TASK INSTRUCTIONS:
Return exactly the span that opens with the line containing "Account (15, 154)" and closes with the final line of the records, both included.

━━━━━ AVAILABLE RECORDS ━━━━━

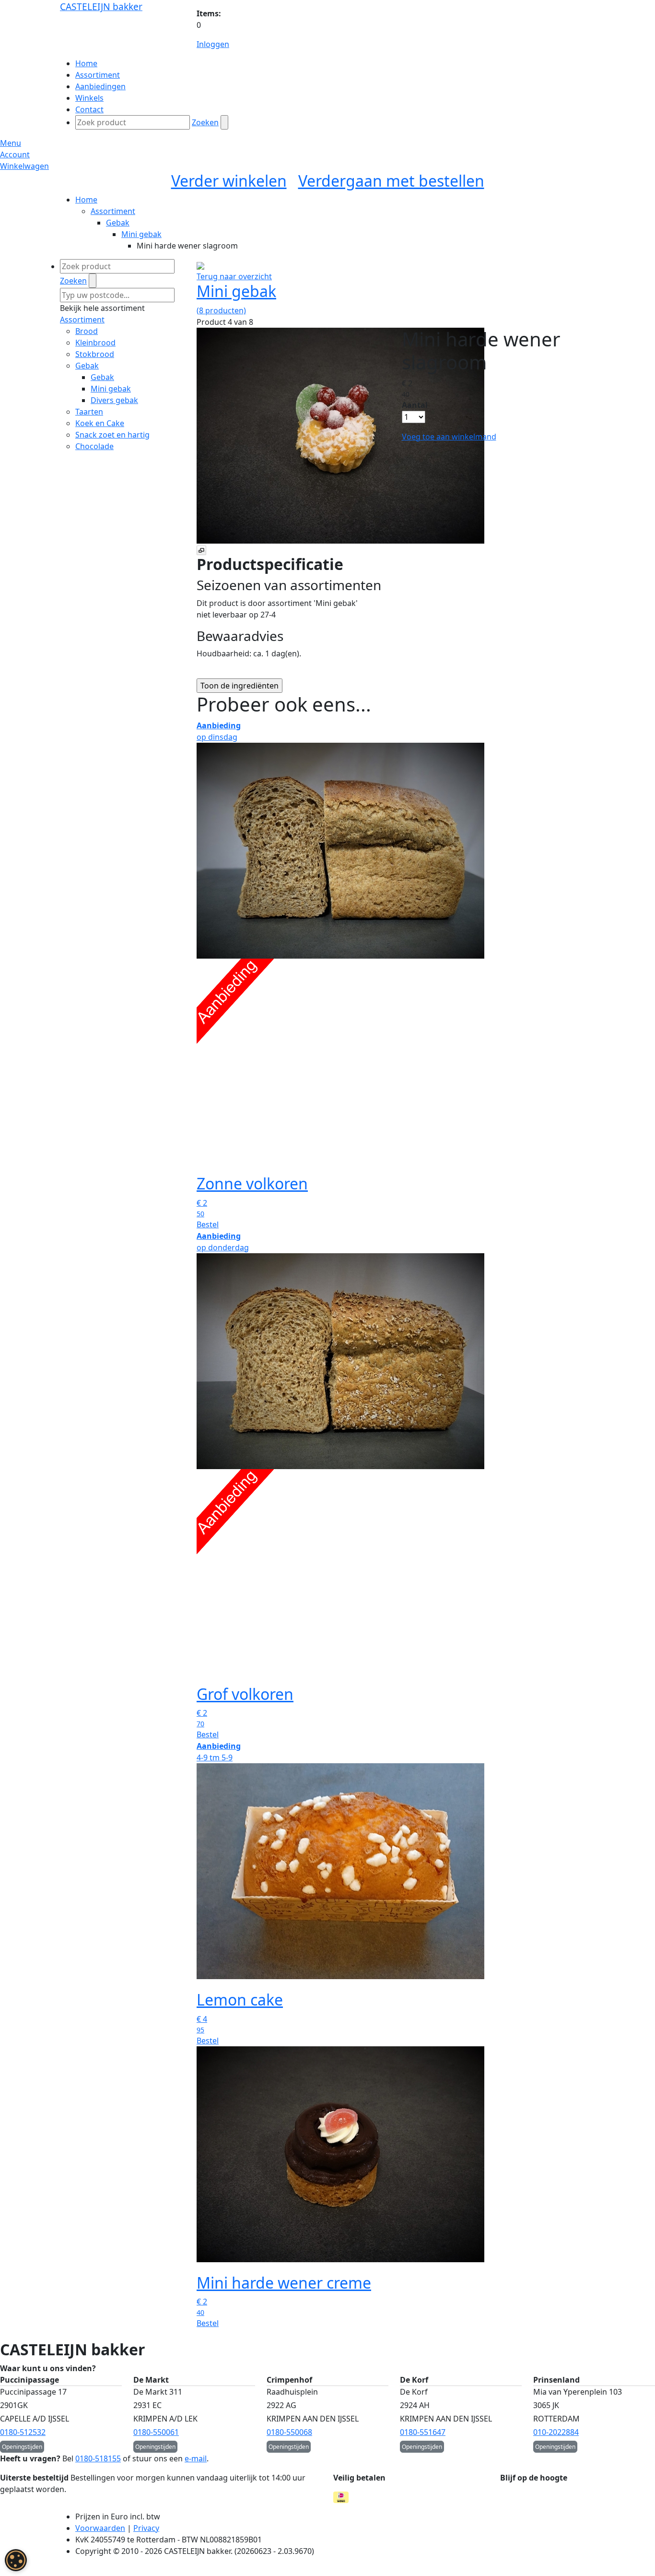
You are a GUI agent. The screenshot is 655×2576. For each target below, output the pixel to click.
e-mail (196, 2458)
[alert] (16, 2560)
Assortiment (113, 211)
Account (15, 154)
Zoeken (205, 122)
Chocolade (94, 446)
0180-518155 (98, 2458)
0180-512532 (23, 2432)
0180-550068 (289, 2432)
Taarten (89, 411)
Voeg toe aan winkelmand (449, 436)
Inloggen (213, 44)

━━━━━

EXPECTED OUTPUT:
Account (15, 154)
Zoeken (205, 122)
Chocolade (94, 446)
0180-518155 (98, 2458)
0180-512532 (23, 2432)
0180-550068 (289, 2432)
Taarten (89, 411)
Voeg toe aan winkelmand (449, 436)
Inloggen (213, 44)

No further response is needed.